Alguna, incluso ha tenido épocas mejores.
La idea de lo territorial, como se sabe, constituye un problema
en el campo artístico. De solo pensar que no fue de Moscú, sino de
Iasnaya Poliana, que emergió el manuscrito de Anna Karenina,
uno comprende que hay relatividades que asustan. De cualquier modo,
en materia de literatura, nuestro vino no siempre es agrio. Ni se
pueden olvidar los vínculos funcionales de las ediciones
territoriales. Supeditadas metodológica y administrativamente al
Instituto Cubano del Libro, poseen lazos comprensibles con las
direcciones de Cultura de sus respectivos territorios. De hecho —no
faltaba más—, es en ellas donde se conciben los planes de
publicación, y allí donde se da respuesta a una demanda, cuya
disparidad nunca estuvo oculta. Que cada provincia de Cuba disponga
de al menos una pequeña casa editora significa, en primer término,
que los campos de la ficción literaria y de la investigación de
distinto sino exhiben una densidad digna de haberse tenido en
cuenta, como se hizo.
Pero es innegable, por ejemplo, que muchas investigaciones de
carácter local adolecen de una exposición desdichada. Incluso en
estos tiempos, cuando en la madeja de lo regional se reconoce una
antípoda de la globalización más superflua, es contraproducente
atenerse a un sentido de cuotas por géneros, según el cual ingresan
a los planes de publicación investigaciones de carácter etnológico o
histórico en las que se nota la ausencia de método y de estilo.
Las editoriales de provincias son un fenómeno vivo y es indudable
que han contribuido a la cultura y a la polémica, como cualquier
otra.
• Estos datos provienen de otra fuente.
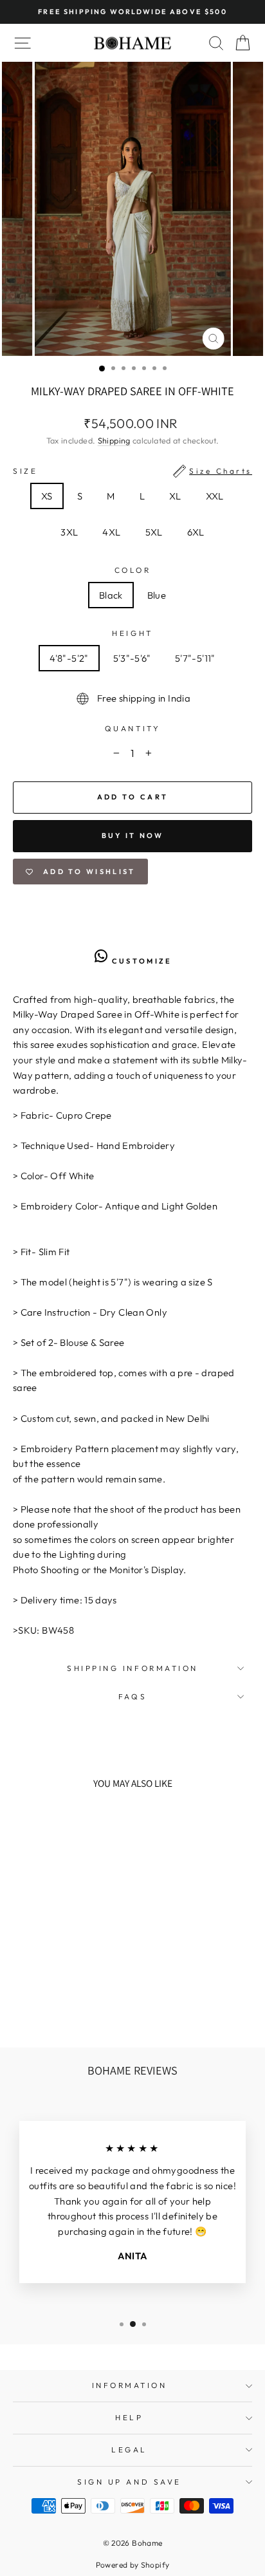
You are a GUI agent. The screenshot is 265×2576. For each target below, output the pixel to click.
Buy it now (133, 835)
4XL (111, 532)
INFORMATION (129, 2385)
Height (132, 633)
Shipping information (132, 1668)
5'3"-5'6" (132, 658)
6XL (196, 532)
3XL (69, 532)
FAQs (132, 1696)
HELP (129, 2417)
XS (47, 496)
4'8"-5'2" (69, 658)
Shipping (114, 440)
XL (175, 496)
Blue (156, 595)
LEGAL (129, 2449)
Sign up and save (129, 2482)
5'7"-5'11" (195, 658)
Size (132, 471)
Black (111, 595)
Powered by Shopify (133, 2565)
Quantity (132, 728)
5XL (154, 532)
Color (132, 570)
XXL (215, 496)
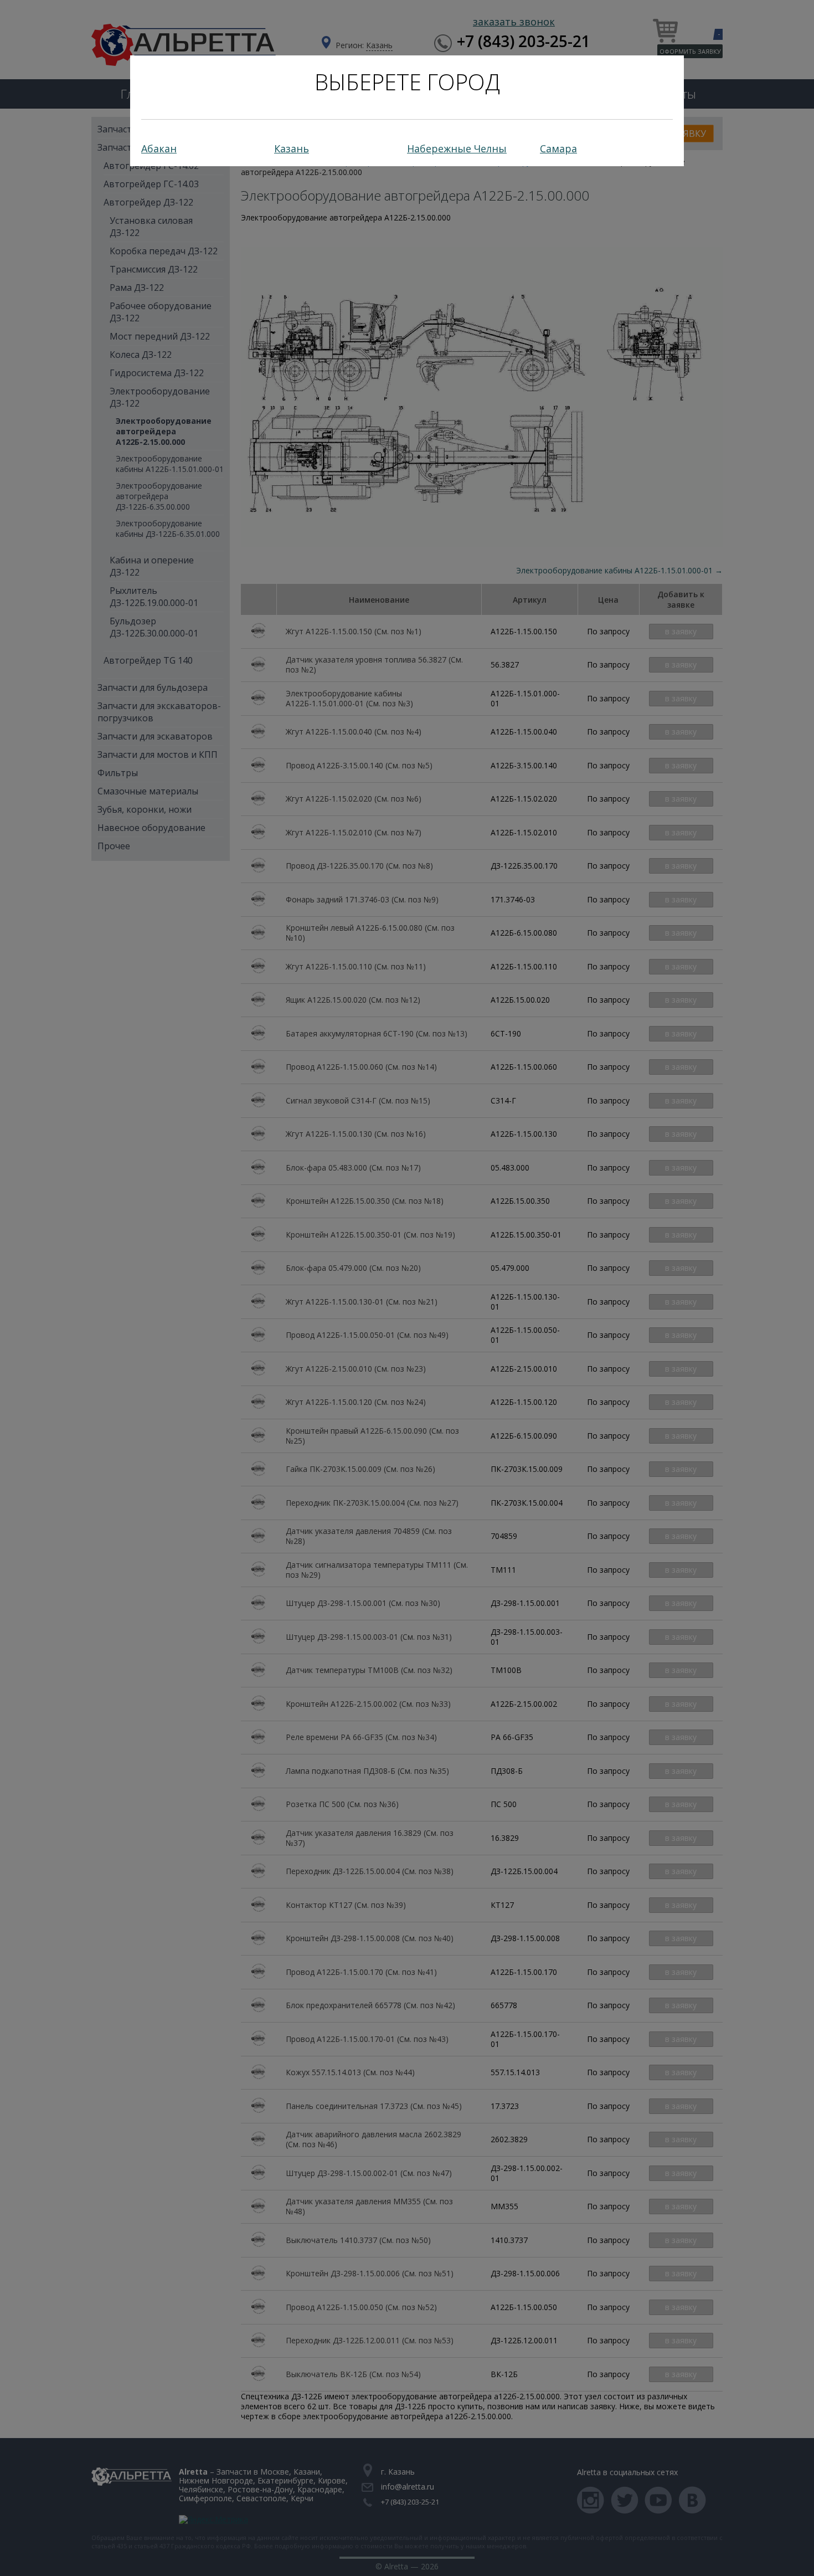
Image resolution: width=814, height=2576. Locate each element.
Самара (558, 148)
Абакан (159, 148)
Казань (291, 148)
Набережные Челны (457, 148)
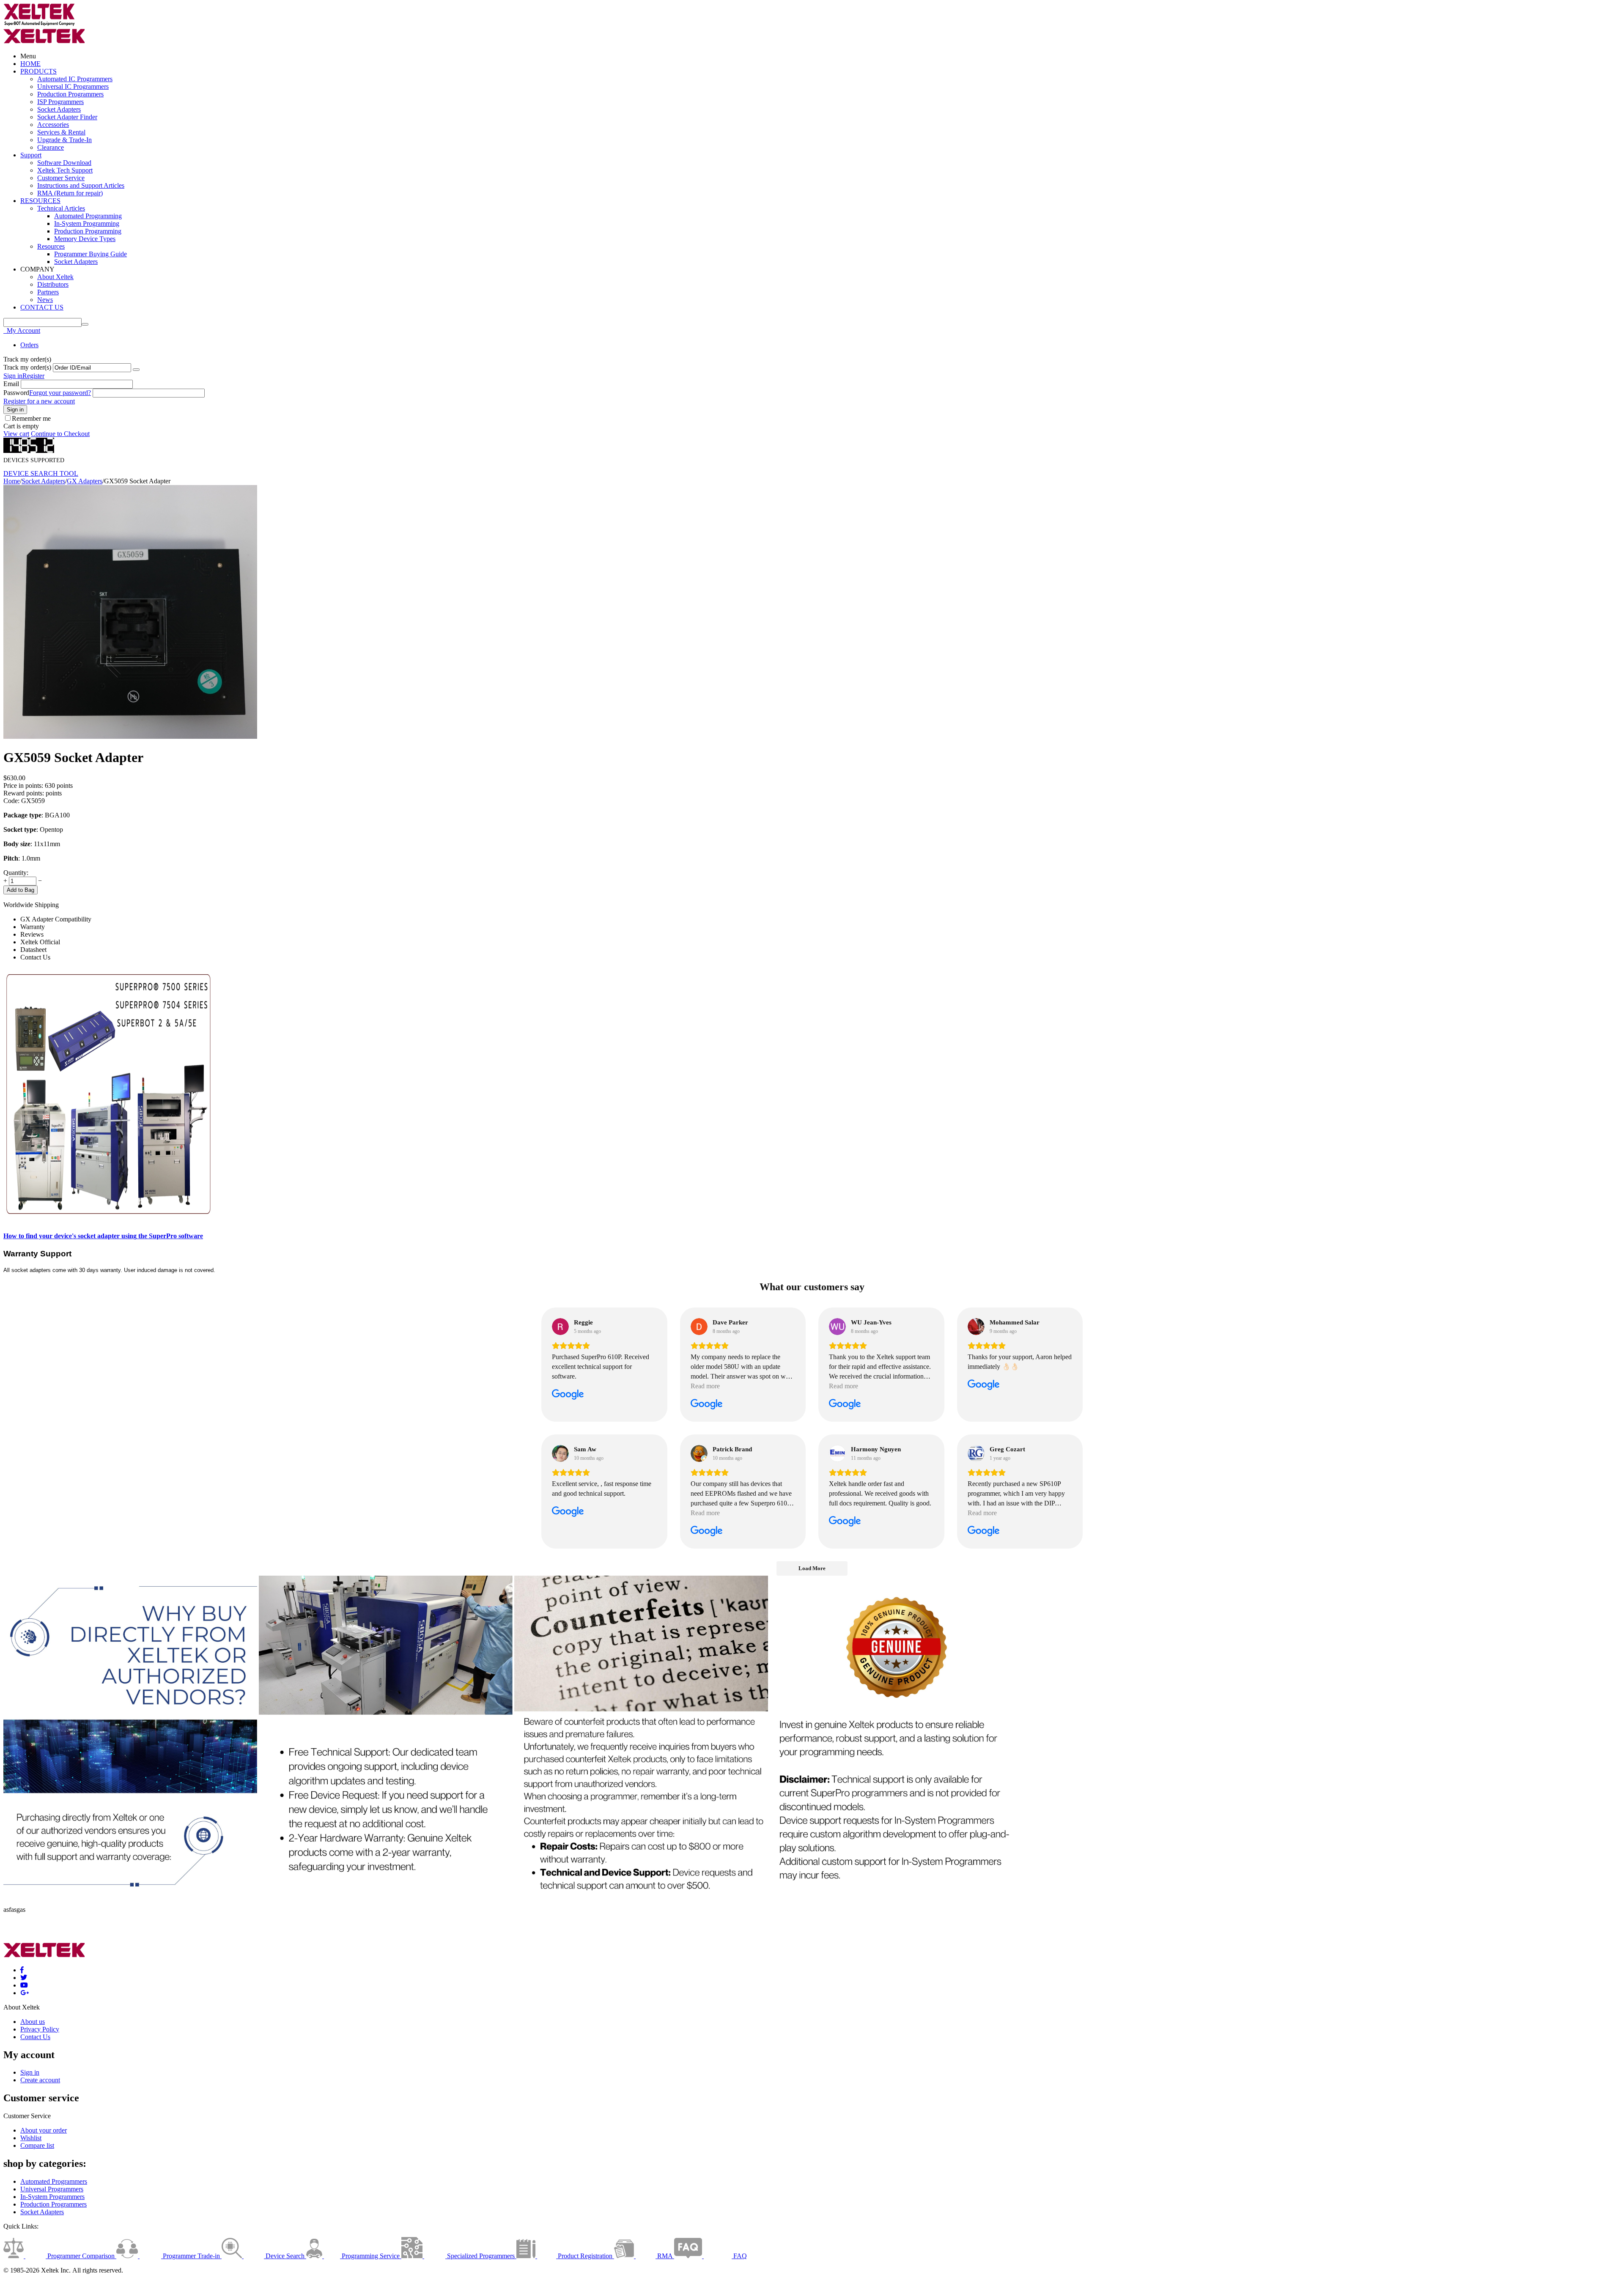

Pero ni ellas ni sus destinatarios debieran dar por sentado
que se ocuparán mayormente de una producción carente de la
concentración estética que podrían arrogarse las llamadas
editoriales nacionales. Fueron pensadas, es cierto, para enfocarse
con una mayor exactitud en sus respectivos enclaves, pero partiendo
de la convicción de que lo producido allí merecía una respuesta
resuelta y sensata. Puesto que, por lo común, sus tiradas no
sobrepasan los quinientos ejemplares por título, se hace evidente un
problema: el de conseguir una distribución con verdadero alcance
nacional. Por ello y por otras cosas más pudiera parecer que
publicar en una editorial de provincias es un acto eventual: unos se
quedan esperando la edición definitiva. Otros —por soberbia, por
ingenuidad— prefieren llevar a ellas los retazos de la supuesta obra
mayor. Pero otros publican sin grandes trastornos, lo cual en última
instancia es un mérito compartido con los editores, una alusión a la
confianza.
A más de diez años de fundado el Sistema de Ediciones
Territoriales nos ha hecho pensar la literatura de un modo
diferente, incluso novedoso. Si resuelve sus insuficiencias en la
promoción, si tiene más en cuenta las verdaderas jerarquías en la
determinación de las tiradas, si se desprende del automatismo en la
ancha franja de la gestión editorial, podrá ofrecer más cultura. Es
lógico —lógico no; provechoso— que algunas de sus editoriales
sobresalgan, que apuesten a borrar, aunque sea en juego, las
diferencias con las conocidas como nacionales. Es preocupante que
otras se desgasten para cumplir los planes que ellas mismas han
concebido y que, más allá de lo materialmente arduo, no alcancen a
mostrar una coherencia en el panorama literario del territorio, ni
en sí mismas. Pero eso también es la literatura: tradición,
gestiones, olimpo y capacidad.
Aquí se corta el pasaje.